Altered Telomeres in Tumors with ATRX and DAXX Mutations

Arecent study of pancreatic neuroendocrine tumors (PanNETs) revealed that 43% harbored inactivating mutations in the ATRX or DAXX genes (1). The proteins encoded by ATRX and DAXX interact with one another and play multiple cellular roles, including chromatin remodeling at telomeres, where they are required for the incorporation of the histone variant H3.3 (2–6). Given the potential role of ATRX and DAXX in modulating telomeric chromatin, we evaluated telomere status in PanNETs in which ATRX and DAXX mutational status had been determined through Sanger sequencing. Telomere-specific fluorescence in situ hybridization (FISH) revealed that 25 of 41 (61%) PanNETs displayed large, ultrabright telomere FISH signals, a nearly universal feature of the telomerase-independent telomere maintenance mechanism termed alternative lengthening of telomeres (ALT) (Fig. 1) (7). ATRX and DAXX gene mutations both were significantly correlated with ALT positivity (P < 0.008 for each gene). All 19 (100%) PanNETs with ATRX or DAXX gene mutations were ALT-positive (table S1), whereas 6 of 20 cases without detectable mutations were ALT-positive. Subsequent immunolabeling revealed that each of the six ALT tumors lacking point mutations or insertions or deletions had lost nuclear expression of either ATRX or DAXX(Fig. 1, fig. S1, and table S1). In contrast, the 16 tumors without ALT showed robust nuclear labeling for both proteins (table S1), and this relationship was statistically significant (P = 0.012 and P = 0.003, respectively). Thus, there was a perfect correlation between inactivation of ATRX or DAXX and the ALT phenotype in PanNETs.

Fig. 1.

Representative images of ALT-positive tumors with ATRX or DAXX mutations. (A) Example of ALT-positive PanNET. Large, ultrabright telomere FISH signals (red) indicative of ALT are marked (arrows). (B)Immunolabeling of the same PanNET shows loss of nuclear DAXX protein in tumor cells. (C) Example of ALT-positive GBM. Large, ultrabright telomere FISH signals (red) indicative of ALT are marked (arrows). (D) Immunolabeling of the same GBM shows loss of nuclear ATRX protein in tumor cells. In (B) and (D), benign endothelial cells (arrowheads) served as positive immunostaining controls. Scale bars, 30 mm.

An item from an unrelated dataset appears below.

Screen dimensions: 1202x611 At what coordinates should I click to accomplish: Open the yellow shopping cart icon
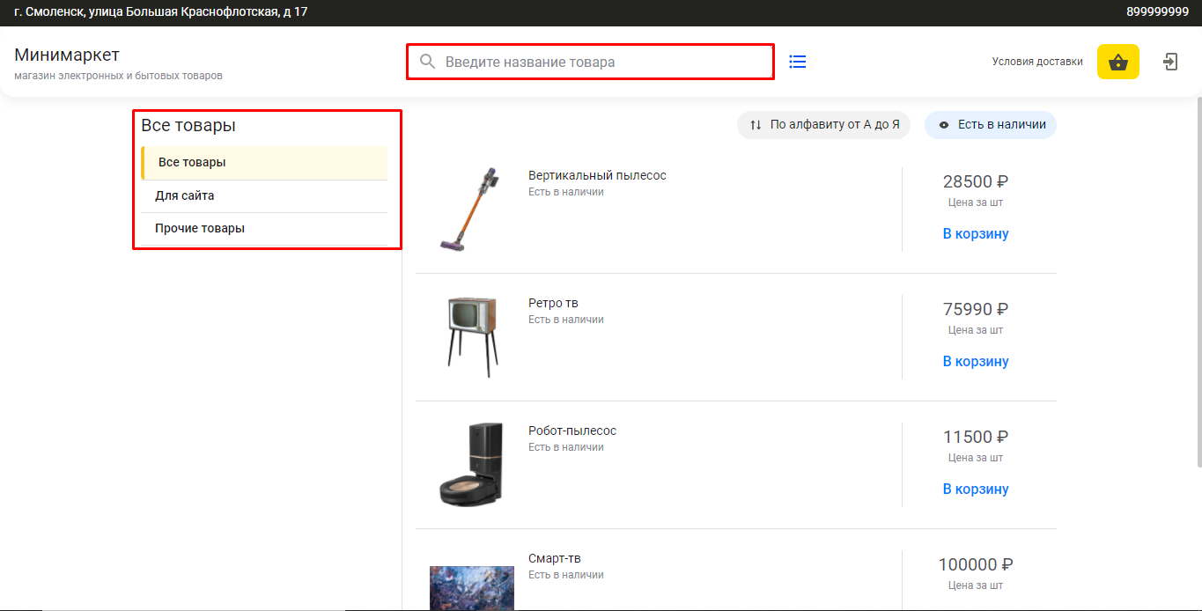click(1117, 62)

To ascertain whether ATRX and DAXX gene mutations might be more generally associated with the ALT phenotype, we examined 439 tumors of other types. We did not identify any DAXX mutations but did identify ATRX mutations in cancers of the central nervous system (CNS): pediatric glioblastoma multiforme (GBM) (14.3%), adult GBM (7.1%), oligodendrogliomas (7.7%), and medulloblastomas (1.5%) (Fig. 1 and table S2). To determine whether the ALT status of the CNS tumors was correlated with the presence of ATRX mutations, we performed telomere FISH on eight ATRX mutant cases in which tumor material was available. In each of these eight cases, extremely bright telomeric foci were identified in the neoplastic cells, and immunolabeling showed loss of nuclear expression of ATRX (Fig. 1 and table S3). We concurrently performed telomere FISH on 16 cases of the same histologic subtypes without detectable mutations of ATRX or DAXX and found that none had evidence of abnormal telomere foci.

We also studied the human osteosarcoma cell line U-2 OS because this line was a prototype for delineating the ALT phenotype (8). We found that exons 2 to 19 of ATRX were homozygously deleted in these cells, inactivating the gene product and causing a lack of ATRX immunolabeling (fig. S2).

There is thus a strong correlation between inactivation of ATRX or DAXX and the ALT phenotype in unrelated tumor types. Previous evidence suggests that the ATRX-DAXX complex functions in heterochromatin assembly at repetitive G-rich regions, such as telomeres (3, 5, 6). Furthermore, decreasing ATRX or H3.3 in mouse embryonic stem cells results in telomere destabilization and up-regulation of telomere repeat-containing RNA (6, 9–11).

Our results are consistent with a model in which loss of ATRX-DAXX function impairs the heterochromatic state of the telomeres, perhaps because of reduced levels of H3.3 incorporation, leading to telomere destabilization and increased HR at the telomeres and thereby facilitating the development of ALT.